Here are the takeaways from today’s Morning Brief. Sign up to receive the following in your inbox each morning:
Tesla (TSLA) has been in the headlines this week, hitting its highest price in more than a decade on Thursday as investors lauded the company’s quarterly results and rushed to buy.
With the day’s 22% rise, the stock has firmly regained this year’s gains, and after lagging behind the shares of the “Magnificent Seven,” it is now up nearly 7%, and at some point in April, it is heading into the new year. It has fallen almost 43% since its inception.
This means that for the first time since September, all seven Magnificents are back in the green, as this week’s chart shows. And if there’s one chart that encompasses the story of the stock market in 2024, this remains a strong contender. The more I look at it, the more thoughts come to mind.
Amidst the euphoria of Tesla’s comeback story, for example, its 2024 edition continues to tip in a tragic direction, leaving it a distant backwards and far behind its peers despite this week’s gains.
Zooming out even further, the differences among Big Tech stocks remain stark, with Tesla ranking among this unofficial but important group among potential successors like former FAANG member Netflix (NFLX). Questions continue to arise about its participation, which is up 63% so far. year.
Perhaps the most important line on this chart is the benchmark: who is above it and who is below it. Only two other companies have managed to outperform the S&P 500 this year as Nvidia’s (NVDA) outsized returns further distance it from other Big Tech companies as investors move to other sectors.

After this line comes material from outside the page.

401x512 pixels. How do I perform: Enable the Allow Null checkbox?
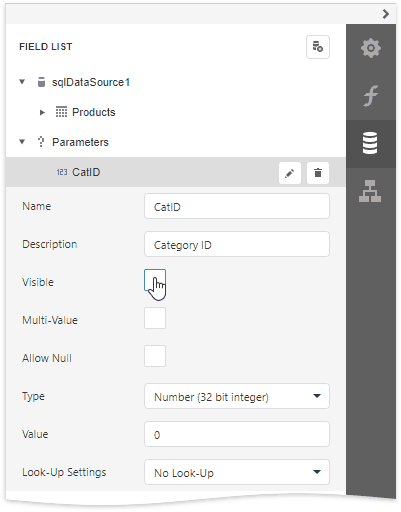tap(155, 356)
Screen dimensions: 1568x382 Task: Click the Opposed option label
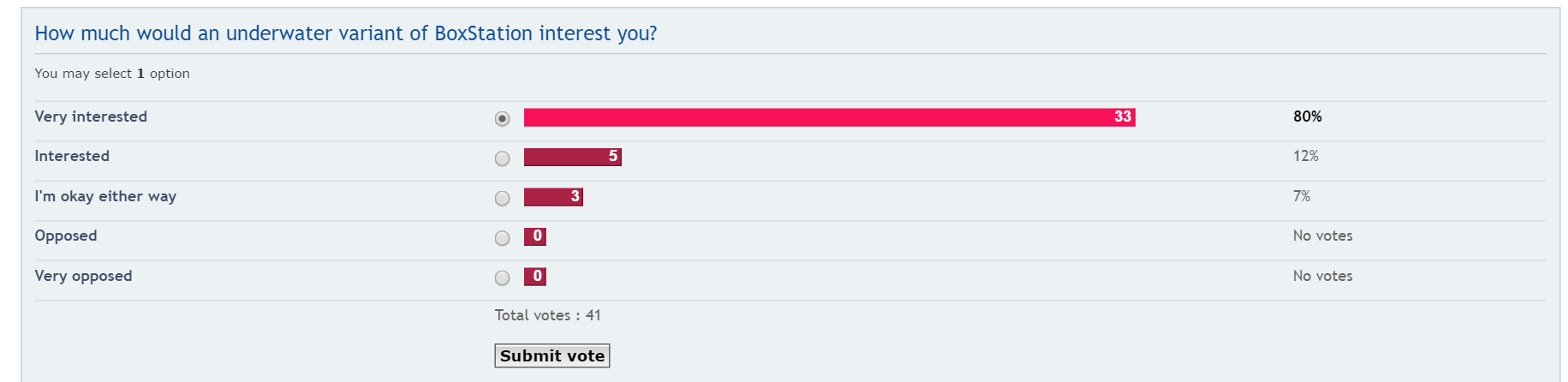pyautogui.click(x=66, y=236)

Of course, much of the blame lies with Nvidia. When Nvidia moves, the S&P 500 typically moves as well. However, between the META line and S&P’s 23% benchmark, there are approximately 150 companies (30% of the index) that are benefiting from market expansion and rotation, pushing the index higher.
The future trajectory of smoothed stock prices is likely to continue upward, so the story to watch in 2025 is exactly where the S&P 500 line will sit on this chart, and which companies will The question is whether you can perform better than that. As DataTrek’s Nicolas Colas wrote this week, this is where the rubber meets economics and the road of the Magnificent Seven.
“If you believe that US GDP growth could be +3% in 2025, the S&P 493 is likely the smarter bet,” Colas wrote. “In our own view, growth will be more gradual, giving Big Tech an edge.”